Ever since the very first Women’s Equality Day was celebrated in the United States, the annual Aug. 26 event has marked more than just the anniversary of the 19th Amendment’s extension of voting rights. It has also commemorated the struggle for a deeper kind of equality in all realms of life.
But, though much progress has been made toward that goal, some things have barely changed in decades. Case in point: LIFE magazine devoted a lengthy 1947 story to the “American woman’s dilemma,” and the details of that dilemma are problems still faced today. The sub-headline just about summed it up: “She wants a husband and she wants children. Should she go on working? Full time? Part time? Will housework bore her? What will she do when her children are grown?” These questions ring familiar to present-day debates about whether, and how, women can “have it all.”
In 1947, with the post-war United States awash in considerations of how women ought best to spend their lives, LIFE profiled how a selection of American women had answered that question. A generation before, the story noted, the women in the story would likely have been happy — or at least put on happy faces — about seeing marriage as a “complete future.” But when the story was published, they could be businesswomen, lawyers, factory workers, gardeners, harpists, television announcers, secretaries or housewives, like the woman featured in the photos above — who, the story noted, did that work a whopping 100 hours a week, even with the help of modern appliances.
Many more professional avenues are available to American women today than were in the past, but the basics of this 70-year-old story will still ring true for many. The full-time workers, at least those who could afford to have a choice in the matter, had to earn enough to cover childcare costs. Those who stayed home full-time were faced with an uncertain future if they planned to return to the workforce later, though by LIFE’s count U.S. housewives at that time contributed unpaid labor worth $34 billion ($378 billion today) to the economy each year.
If they did not plan to return to work after their children were grown, they faced a life, in the magazine’s words, of being “bored stiff.” Part-time work was a partial solution, but it was hard to find and hardly feasible for those who actually needed the money they earned.

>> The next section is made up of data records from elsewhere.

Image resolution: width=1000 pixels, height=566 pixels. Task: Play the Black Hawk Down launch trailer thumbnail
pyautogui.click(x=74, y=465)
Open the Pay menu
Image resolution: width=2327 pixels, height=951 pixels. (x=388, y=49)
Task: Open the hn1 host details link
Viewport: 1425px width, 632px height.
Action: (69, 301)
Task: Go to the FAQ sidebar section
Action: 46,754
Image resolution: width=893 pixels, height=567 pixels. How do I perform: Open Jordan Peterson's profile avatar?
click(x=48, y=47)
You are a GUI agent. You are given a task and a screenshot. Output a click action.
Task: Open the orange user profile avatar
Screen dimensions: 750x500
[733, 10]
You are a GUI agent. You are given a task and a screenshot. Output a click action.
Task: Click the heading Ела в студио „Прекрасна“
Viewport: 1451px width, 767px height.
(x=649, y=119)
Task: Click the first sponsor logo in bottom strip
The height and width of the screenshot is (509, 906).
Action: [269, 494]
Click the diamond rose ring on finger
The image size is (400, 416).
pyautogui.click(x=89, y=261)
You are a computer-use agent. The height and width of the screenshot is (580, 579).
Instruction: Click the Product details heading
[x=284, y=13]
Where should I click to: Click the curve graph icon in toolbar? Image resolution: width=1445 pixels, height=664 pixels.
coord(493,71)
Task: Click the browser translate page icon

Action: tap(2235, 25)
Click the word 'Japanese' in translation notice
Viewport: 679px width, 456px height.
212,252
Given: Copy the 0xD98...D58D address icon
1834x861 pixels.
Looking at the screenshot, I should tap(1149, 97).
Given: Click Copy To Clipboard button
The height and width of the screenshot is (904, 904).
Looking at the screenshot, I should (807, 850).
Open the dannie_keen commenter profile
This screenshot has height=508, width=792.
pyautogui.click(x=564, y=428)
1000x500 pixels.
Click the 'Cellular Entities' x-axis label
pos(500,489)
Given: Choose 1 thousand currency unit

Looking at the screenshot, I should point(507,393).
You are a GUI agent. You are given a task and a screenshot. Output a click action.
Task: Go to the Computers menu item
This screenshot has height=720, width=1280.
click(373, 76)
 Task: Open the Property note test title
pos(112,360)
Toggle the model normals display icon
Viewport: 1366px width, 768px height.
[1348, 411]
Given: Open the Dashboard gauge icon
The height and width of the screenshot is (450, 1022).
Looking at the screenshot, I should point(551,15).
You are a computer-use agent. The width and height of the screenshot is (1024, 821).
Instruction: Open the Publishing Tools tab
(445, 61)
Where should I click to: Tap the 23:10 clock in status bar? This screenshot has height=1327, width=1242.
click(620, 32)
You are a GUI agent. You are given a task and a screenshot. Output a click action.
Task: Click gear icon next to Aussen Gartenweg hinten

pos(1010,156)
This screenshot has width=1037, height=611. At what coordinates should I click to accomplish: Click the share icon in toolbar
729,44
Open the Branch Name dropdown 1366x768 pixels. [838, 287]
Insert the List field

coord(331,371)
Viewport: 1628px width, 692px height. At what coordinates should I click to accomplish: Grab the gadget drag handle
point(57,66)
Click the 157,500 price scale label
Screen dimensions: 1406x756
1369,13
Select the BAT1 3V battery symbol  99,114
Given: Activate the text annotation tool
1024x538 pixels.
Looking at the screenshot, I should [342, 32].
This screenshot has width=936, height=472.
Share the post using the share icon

And, as Frances Levison wrote in an essay to accompany the story, all this analysis of the “dilemma” had an “inevitably disturbing effect” on the gender in question — serving as a reminder of one more kind of inequality faced by American women: the inequality of attention to what she was doing. “Probably no man has ever troubled to imagine,” the essay quoted the writer Dorothy Sayers observing, “how strange his life would appear to himself if it were unrelentingly assessed in terms of his maleness.”